The choice of the most appropriate design in any given setting is influenced by factors other than limited bias or efficiency of estimators under idealized assumptions. The choice of best design might be different when the same controls are used for studies of germ-line DNA and of biomarkers that change diurnally, monthly, seasonally, or with age, or have large measurement error (11). Furthermore, many sampling options may be more suitable at times. For example, case-cohort studies (12) have practical advantages: they are simplest to design, provide a random sample, and are most easily reusable for other disease end points, thereby lowering long-term costs (13).

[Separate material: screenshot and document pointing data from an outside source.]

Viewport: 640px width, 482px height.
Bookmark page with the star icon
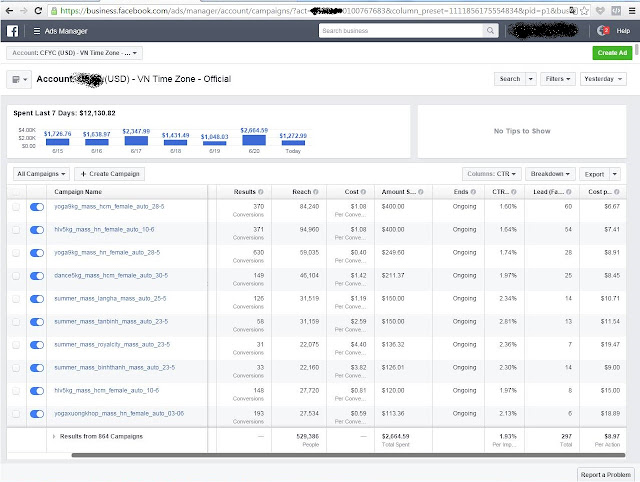tap(584, 11)
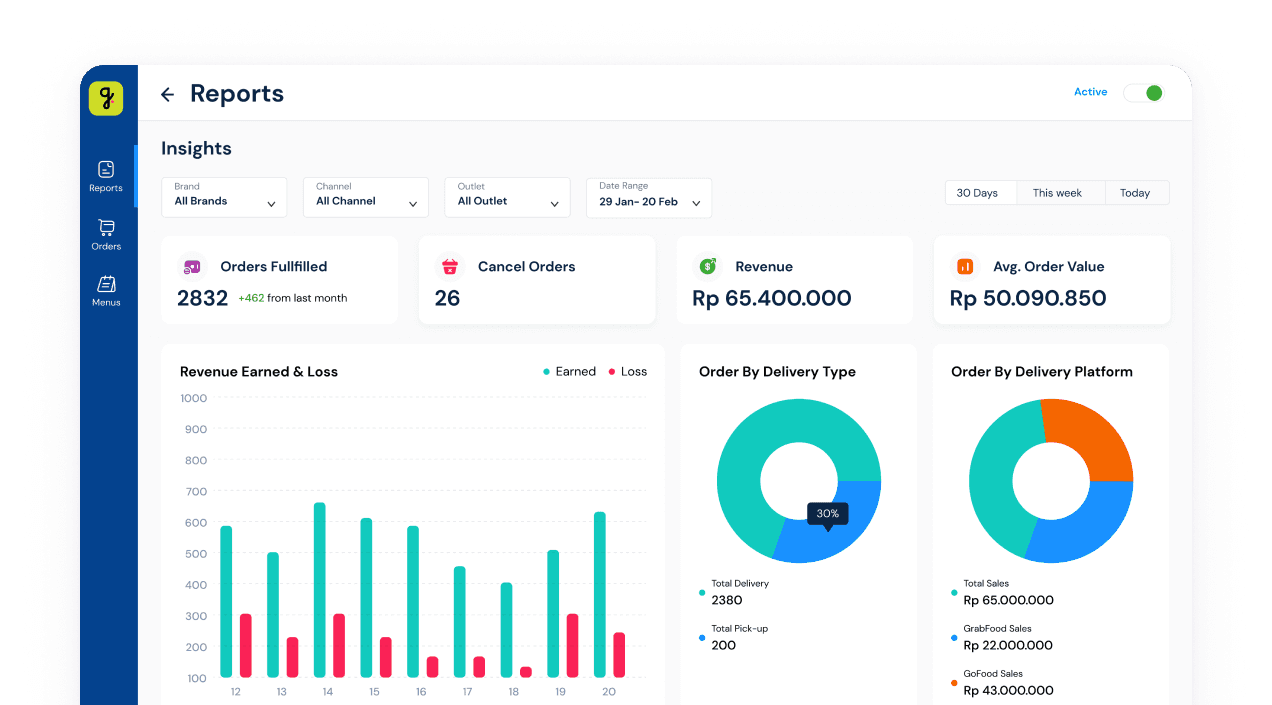Disable the Active status toggle
Image resolution: width=1272 pixels, height=705 pixels.
point(1142,92)
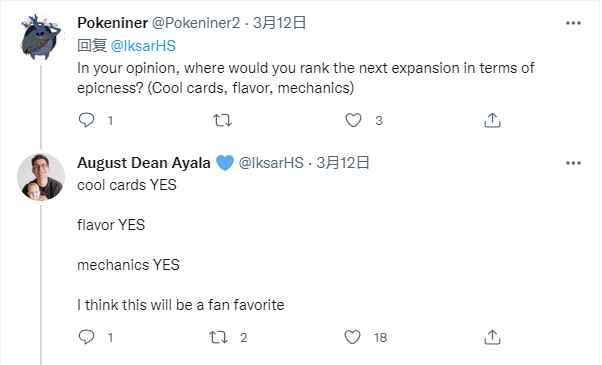Share August Dean Ayala's tweet

492,337
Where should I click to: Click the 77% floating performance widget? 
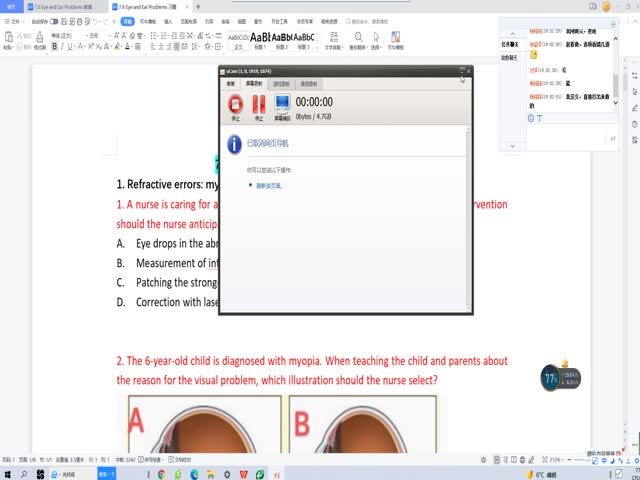551,377
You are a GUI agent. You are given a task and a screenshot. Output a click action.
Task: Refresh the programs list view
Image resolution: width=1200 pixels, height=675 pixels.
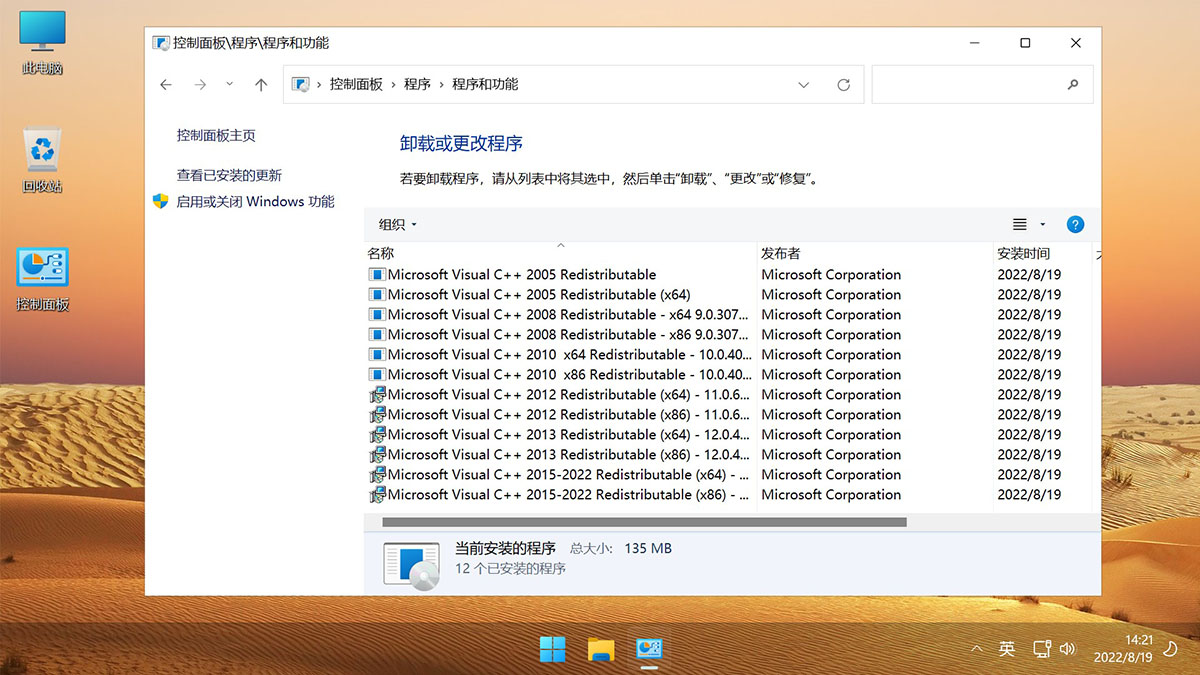pos(843,85)
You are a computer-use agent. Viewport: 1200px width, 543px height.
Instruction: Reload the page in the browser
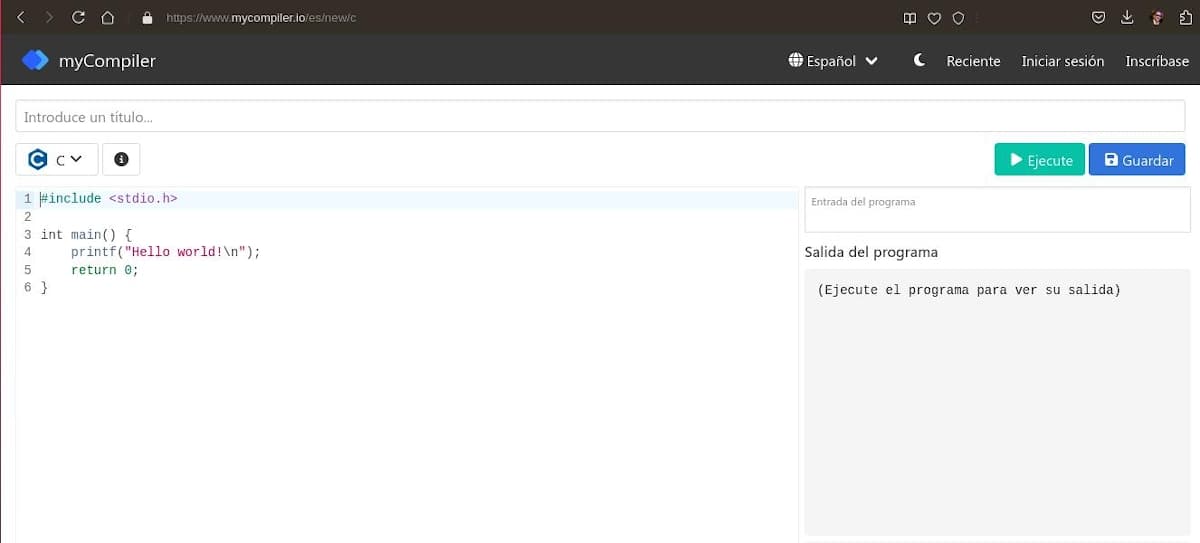[79, 17]
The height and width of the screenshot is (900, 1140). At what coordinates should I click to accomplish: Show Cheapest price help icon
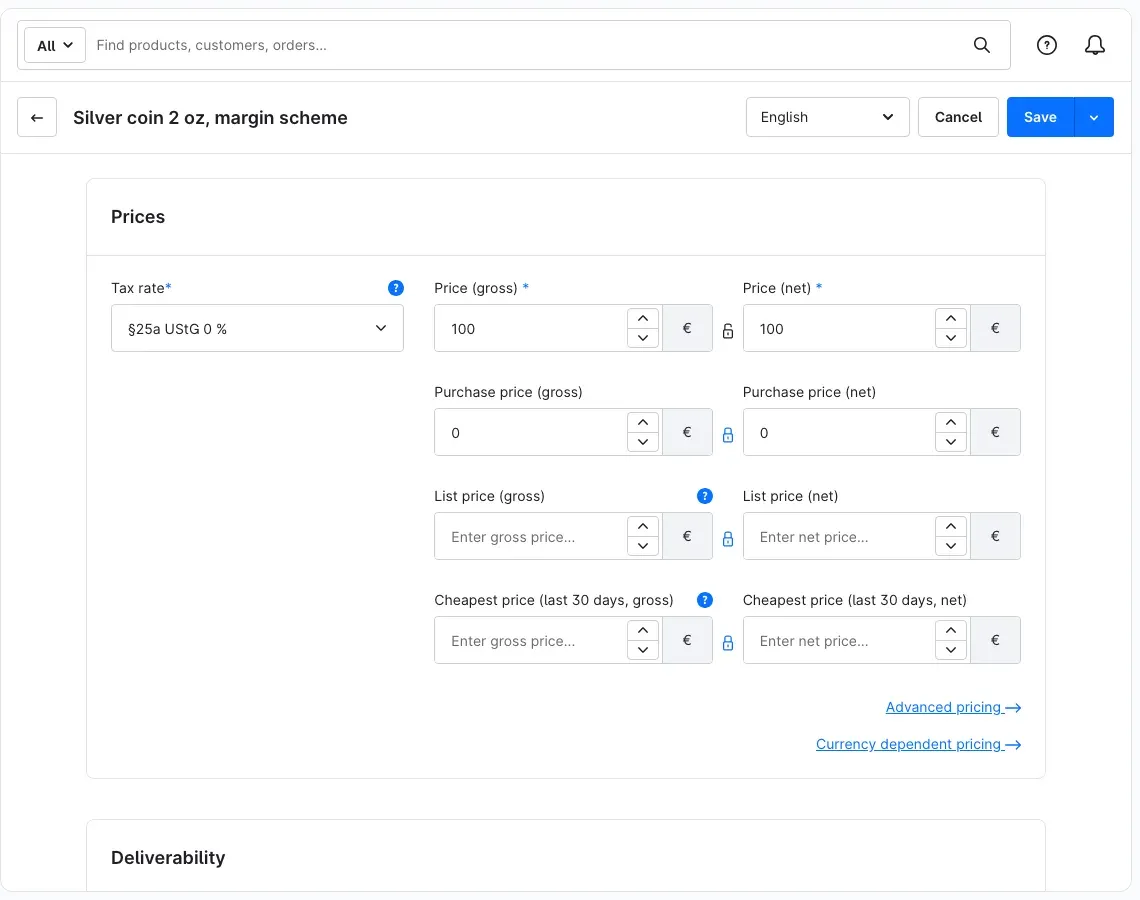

The cost of large-scale genotyping continues to decrease. Cohorts are accumulating increasing numbers of relatively rare cancers and of other disease end points. The work of Wang et al. (1) helps understand design options for sampling from within cohorts. Additional theoretical and empirical work, justification of sampling choice in publications, and consideration of context and scientific aims can improve designs and, thereby, increase the scientific value and cost effectiveness of future studies.
Disclosure of Potential Conflicts of Interest
No potential conflicts of interest were disclosed.
Grant support: Intramural Research Program of the NIH, National Cancer Institute, Division of Cancer Epidemiology and Genetics.